You’ll connect intentionally with your kids when you care, stay
focused, use your curriculum, communicate clearly and concisely,
and challenge them to think creatively and critically. Play and
pray hard. Then go ahead and dive in, but realize who really makes
the splash. Sometimes you may or may not see the ripples, but
kid-size spiritual formation and growth happens because the Holy
Spirit makes the connections — not you. After all, that’s what
keeps me jumping back in week after week, month after month, year
after year.

Susan Shadid is on staff and involved in curriculum and
training for Willow Creek’s Promiseland Ministry in Barrington,
Illinois.


As a children’s ministry leader interested in connecting with
kids, perhaps you’ve wondered if your ministry might have room for
small groups.
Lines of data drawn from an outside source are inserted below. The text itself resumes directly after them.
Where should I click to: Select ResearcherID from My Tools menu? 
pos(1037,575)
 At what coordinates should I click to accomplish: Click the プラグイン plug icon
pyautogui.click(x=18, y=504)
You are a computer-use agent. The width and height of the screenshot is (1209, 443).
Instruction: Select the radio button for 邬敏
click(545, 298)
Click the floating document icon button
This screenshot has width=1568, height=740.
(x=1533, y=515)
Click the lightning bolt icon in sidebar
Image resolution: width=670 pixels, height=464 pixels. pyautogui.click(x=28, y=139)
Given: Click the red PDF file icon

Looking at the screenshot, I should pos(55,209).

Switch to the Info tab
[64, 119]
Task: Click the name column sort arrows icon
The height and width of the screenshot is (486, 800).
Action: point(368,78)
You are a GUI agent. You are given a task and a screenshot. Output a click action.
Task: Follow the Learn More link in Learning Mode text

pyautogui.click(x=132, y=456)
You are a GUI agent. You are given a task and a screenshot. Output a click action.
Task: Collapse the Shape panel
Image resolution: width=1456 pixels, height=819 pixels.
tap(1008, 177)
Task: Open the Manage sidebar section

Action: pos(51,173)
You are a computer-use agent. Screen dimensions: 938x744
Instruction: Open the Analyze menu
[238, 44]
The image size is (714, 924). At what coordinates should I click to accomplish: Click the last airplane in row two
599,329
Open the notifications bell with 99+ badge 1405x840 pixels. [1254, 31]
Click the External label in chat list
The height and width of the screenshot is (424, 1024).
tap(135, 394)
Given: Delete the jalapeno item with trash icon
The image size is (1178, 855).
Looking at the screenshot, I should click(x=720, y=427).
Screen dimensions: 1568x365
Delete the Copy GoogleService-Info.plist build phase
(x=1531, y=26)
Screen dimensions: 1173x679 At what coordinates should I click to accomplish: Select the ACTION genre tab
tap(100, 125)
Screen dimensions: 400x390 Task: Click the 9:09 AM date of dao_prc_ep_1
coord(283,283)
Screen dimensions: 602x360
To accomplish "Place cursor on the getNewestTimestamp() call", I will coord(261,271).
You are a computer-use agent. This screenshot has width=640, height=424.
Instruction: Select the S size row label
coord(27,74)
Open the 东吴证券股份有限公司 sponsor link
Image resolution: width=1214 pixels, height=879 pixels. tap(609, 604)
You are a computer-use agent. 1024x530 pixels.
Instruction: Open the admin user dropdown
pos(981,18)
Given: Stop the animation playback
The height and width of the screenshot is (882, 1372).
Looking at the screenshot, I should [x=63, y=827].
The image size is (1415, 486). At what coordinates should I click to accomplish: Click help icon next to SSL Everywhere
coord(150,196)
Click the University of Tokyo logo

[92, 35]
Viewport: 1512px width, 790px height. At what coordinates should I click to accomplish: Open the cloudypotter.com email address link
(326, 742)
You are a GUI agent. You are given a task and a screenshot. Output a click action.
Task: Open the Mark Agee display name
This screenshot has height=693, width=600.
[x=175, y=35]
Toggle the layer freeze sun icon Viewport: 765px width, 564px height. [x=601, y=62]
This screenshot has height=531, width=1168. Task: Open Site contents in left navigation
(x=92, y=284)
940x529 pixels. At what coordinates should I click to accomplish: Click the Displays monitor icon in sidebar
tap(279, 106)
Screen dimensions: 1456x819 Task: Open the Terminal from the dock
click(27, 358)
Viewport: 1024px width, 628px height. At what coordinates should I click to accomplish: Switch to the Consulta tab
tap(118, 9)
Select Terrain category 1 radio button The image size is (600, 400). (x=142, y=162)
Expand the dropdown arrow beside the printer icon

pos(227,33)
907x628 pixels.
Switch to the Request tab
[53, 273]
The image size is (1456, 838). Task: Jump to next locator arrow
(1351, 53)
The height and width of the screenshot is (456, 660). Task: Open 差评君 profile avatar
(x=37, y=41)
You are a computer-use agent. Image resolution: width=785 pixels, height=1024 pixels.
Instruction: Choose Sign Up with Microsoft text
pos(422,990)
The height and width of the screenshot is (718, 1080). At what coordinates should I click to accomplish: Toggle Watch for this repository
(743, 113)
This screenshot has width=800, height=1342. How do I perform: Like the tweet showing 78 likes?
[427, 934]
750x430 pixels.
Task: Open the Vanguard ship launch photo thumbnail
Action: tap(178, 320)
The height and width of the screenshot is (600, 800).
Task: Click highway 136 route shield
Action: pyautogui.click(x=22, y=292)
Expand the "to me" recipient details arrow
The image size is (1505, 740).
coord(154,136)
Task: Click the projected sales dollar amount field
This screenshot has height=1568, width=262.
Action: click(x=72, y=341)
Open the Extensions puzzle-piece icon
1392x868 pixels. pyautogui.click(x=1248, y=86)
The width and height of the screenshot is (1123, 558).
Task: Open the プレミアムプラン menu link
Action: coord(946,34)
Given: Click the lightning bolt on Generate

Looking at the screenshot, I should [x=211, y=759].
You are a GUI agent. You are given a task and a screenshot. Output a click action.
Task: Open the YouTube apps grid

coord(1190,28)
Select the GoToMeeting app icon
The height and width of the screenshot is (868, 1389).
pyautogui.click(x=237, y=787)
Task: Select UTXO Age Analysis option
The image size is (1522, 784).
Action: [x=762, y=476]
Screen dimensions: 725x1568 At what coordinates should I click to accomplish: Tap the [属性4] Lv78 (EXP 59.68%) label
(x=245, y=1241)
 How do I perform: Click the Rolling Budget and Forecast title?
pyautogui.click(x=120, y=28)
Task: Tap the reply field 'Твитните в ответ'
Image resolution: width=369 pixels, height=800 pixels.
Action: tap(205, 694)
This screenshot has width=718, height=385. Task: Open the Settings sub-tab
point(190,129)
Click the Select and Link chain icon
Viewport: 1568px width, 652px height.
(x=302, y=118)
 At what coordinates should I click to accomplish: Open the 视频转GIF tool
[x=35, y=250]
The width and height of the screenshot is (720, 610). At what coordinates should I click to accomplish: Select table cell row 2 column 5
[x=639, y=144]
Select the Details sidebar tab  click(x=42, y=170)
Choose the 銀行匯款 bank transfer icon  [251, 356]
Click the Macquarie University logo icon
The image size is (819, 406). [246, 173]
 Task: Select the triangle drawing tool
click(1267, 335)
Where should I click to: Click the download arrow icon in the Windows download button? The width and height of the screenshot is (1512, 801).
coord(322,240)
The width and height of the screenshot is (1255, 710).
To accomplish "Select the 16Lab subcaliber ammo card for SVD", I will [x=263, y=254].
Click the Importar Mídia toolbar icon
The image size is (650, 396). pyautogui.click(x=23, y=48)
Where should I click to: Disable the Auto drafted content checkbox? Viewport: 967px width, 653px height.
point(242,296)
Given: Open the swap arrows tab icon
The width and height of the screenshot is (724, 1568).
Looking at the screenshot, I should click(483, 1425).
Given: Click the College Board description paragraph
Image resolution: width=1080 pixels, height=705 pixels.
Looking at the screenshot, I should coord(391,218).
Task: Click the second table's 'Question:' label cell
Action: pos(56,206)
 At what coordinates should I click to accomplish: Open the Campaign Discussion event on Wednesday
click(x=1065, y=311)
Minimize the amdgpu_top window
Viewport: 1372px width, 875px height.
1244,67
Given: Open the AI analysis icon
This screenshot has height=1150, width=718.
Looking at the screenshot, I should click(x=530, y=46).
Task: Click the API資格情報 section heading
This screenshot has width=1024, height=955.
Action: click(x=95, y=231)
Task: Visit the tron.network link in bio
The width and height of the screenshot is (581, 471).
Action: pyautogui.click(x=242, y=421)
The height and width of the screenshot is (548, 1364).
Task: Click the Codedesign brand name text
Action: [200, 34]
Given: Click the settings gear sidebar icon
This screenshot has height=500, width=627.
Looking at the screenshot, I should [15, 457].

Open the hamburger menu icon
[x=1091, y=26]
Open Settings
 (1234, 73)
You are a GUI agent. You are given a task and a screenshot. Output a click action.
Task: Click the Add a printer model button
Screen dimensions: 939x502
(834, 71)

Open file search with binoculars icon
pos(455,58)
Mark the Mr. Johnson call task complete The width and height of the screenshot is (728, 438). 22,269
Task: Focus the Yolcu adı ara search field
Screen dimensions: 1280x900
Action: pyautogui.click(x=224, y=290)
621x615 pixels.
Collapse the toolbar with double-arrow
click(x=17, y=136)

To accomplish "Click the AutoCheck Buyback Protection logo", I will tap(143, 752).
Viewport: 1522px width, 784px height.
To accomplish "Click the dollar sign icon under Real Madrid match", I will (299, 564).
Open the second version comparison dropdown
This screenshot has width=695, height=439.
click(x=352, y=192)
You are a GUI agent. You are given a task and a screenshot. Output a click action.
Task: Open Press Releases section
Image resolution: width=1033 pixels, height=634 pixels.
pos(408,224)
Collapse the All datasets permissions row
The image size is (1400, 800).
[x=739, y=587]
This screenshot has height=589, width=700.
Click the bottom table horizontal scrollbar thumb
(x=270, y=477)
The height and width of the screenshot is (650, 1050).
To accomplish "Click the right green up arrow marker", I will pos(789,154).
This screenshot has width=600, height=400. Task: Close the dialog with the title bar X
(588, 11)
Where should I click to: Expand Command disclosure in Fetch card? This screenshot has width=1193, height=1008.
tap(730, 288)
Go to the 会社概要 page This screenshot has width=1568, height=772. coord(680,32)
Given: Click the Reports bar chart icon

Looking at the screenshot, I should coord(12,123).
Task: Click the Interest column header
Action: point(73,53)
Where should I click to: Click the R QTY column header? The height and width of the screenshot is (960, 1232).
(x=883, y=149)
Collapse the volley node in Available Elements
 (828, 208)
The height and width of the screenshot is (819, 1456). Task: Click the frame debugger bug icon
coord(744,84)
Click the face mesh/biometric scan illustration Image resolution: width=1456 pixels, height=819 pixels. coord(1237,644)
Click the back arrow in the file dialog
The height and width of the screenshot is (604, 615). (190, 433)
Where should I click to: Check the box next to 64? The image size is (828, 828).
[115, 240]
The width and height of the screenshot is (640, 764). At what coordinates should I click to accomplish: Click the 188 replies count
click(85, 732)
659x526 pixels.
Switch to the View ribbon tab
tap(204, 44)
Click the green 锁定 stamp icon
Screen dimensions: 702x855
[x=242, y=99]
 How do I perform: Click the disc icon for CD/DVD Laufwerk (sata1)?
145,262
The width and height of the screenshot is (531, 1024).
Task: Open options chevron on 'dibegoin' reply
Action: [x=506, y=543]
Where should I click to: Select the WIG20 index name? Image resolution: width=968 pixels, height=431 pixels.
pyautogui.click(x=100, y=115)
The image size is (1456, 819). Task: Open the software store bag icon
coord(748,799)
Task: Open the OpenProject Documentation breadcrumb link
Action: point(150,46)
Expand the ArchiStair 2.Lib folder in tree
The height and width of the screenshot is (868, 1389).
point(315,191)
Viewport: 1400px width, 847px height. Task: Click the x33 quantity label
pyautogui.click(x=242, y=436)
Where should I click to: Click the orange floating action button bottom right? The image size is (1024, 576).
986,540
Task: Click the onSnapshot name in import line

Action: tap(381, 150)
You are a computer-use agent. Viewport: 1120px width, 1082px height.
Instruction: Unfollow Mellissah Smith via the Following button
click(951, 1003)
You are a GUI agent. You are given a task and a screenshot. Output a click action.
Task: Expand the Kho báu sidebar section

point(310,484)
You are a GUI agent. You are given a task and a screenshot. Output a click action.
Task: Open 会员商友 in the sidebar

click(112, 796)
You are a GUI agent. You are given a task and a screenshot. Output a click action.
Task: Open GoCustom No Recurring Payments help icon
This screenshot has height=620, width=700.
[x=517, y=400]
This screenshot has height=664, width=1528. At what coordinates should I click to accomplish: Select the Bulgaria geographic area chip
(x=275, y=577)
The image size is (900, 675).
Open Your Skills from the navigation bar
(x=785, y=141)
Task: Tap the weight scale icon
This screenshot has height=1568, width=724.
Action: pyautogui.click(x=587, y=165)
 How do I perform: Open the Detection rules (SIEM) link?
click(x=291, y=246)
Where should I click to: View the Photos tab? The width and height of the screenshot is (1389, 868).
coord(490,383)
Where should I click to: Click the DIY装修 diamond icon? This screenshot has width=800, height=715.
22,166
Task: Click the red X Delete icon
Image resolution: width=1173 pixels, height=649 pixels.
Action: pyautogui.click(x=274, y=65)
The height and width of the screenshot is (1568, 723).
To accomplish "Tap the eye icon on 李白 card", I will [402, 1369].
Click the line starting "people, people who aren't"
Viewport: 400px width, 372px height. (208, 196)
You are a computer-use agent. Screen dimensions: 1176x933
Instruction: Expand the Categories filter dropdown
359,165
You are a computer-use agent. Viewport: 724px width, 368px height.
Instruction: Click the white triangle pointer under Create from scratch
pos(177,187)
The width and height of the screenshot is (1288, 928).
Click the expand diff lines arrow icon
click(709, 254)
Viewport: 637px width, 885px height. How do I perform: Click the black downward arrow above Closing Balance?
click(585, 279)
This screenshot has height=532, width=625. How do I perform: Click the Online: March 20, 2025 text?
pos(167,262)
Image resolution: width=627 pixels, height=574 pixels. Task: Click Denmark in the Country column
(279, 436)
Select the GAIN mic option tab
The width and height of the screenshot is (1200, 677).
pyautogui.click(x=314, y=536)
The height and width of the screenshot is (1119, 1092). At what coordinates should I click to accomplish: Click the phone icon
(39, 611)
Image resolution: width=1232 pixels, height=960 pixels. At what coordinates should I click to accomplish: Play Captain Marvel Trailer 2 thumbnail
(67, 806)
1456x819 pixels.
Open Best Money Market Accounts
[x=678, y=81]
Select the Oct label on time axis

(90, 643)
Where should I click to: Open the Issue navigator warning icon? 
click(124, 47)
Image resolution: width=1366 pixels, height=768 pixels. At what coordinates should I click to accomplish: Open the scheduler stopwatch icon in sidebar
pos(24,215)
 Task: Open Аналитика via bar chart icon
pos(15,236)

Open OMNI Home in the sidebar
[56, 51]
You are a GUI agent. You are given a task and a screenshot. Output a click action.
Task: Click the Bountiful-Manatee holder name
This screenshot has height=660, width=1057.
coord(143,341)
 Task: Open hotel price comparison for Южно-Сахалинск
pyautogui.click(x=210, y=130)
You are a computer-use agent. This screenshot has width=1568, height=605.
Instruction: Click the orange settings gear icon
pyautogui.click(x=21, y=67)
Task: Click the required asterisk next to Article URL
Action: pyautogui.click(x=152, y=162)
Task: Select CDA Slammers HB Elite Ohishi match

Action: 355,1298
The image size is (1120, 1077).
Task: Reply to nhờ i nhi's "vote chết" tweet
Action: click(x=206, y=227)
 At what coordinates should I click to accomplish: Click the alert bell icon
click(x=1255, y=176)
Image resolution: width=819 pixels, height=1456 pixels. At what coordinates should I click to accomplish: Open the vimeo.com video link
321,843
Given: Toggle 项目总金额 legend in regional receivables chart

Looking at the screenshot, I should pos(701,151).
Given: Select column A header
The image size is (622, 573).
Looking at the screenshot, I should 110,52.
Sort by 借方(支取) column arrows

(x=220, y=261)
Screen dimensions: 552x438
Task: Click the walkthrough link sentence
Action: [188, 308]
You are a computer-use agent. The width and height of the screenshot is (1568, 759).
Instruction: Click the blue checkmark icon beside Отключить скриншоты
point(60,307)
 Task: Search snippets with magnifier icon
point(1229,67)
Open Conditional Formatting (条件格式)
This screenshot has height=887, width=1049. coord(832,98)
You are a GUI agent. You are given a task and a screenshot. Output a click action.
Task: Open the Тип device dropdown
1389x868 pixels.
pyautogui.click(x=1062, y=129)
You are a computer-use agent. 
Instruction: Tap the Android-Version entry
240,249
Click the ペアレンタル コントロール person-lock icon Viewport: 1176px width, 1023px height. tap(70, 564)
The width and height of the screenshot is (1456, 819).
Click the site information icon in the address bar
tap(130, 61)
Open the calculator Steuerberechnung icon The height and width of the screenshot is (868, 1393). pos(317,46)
Here are reasons to try a small group ministry.

Focus on Relationships — We must move beyond
“dump truck” teaching that focuses solely on dispensing
information. Small groups of four to eight children create a safe
space for kids to share their thoughts, feelings, doubts, and
fears. Your kids have spent all week at school absorbing
information. This is a chance for them to be actively engaged in
the spiritual learning process.

Leader Connection to Kids — Small groups give
your leaders a chance to really get to know their kids. It’s
difficult for our leaders to even learn the names of 15 or 20 kids,
let alone enter into their worlds. Even Jesus spent the majority of
his time focusing on a small group of 12.

Engaging Shy Kids — Small groups allow kids to
be actively engaged. Many kids in your church are introverts by
nature. If they’re in a group larger than seven or eight, they’ll
simply remove themselves emotionally from the conversation. They
may hear what’s being said, but they surely won’t share their lives
with their leader or the other kids.

Crowd Control — Other kids are extroverts
who’ll do everything they can to steal the show in a large group
setting. Perhaps you’ve wondered why, when Mr. Smigglesworth is
expounding the mysteries of God’s Word to his 20 fourth graders,
Johnny is on the table making armpit noises and Susie is behind him
with rabbit ears. Try small groups as an effective crowd management
technique!

We all have room for small groups. Small groups can happen in
the corner of a classroom, at the end of a hallway, or even outside
on the lawn. Small groups won’t solve all your problems, but they
are the first step toward enabling your kids to truly get to know
their leaders and each other. That’s when life-change really
happens for kids and leaders!

– Anthony Guynes


Heart Check

Is your passion for connecting with kids healthy and growing?
Check by examining your “heart rate” as you take the following
quiz.

___ I look forward to being with my kids.
___ I come prepared and prayed up each weekend. (Reading the lesson
in the car on the way to church doesn’t count. Sorry!)
___ During the week, I occasionally think of specific kids and
their families.
___ I look for ways to connect with kids by continually trying to
understand their ages and stages.
___ I know my kids’ favorite toys, games, or TV programs.
___ I continually watch for “what’s hot and what’s not” so I can
better understand kids.
___ I know what things kids are learning in school.

If you can consistently answer “yes” to at least four of these
statements, then your heart gets a clean bill of health. If not,
look at the areas you can work on this week to strengthen your
heart for the kids God has entrusted to you.